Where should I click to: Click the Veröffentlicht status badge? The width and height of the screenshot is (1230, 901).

-*-

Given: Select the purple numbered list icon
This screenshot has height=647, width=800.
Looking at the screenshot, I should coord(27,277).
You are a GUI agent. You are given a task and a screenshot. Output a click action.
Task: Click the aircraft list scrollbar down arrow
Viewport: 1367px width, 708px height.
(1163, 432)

-*-

Goal →
In the data, take the lines starting with the line containing "You are a GUI" and continuing through the line containing "(1163, 432)", and write them out again with "aircraft" changed to "flight" and nothing else altered.

Final result →
You are a GUI agent. You are given a task and a screenshot. Output a click action.
Task: Click the flight list scrollbar down arrow
Viewport: 1367px width, 708px height.
(1163, 432)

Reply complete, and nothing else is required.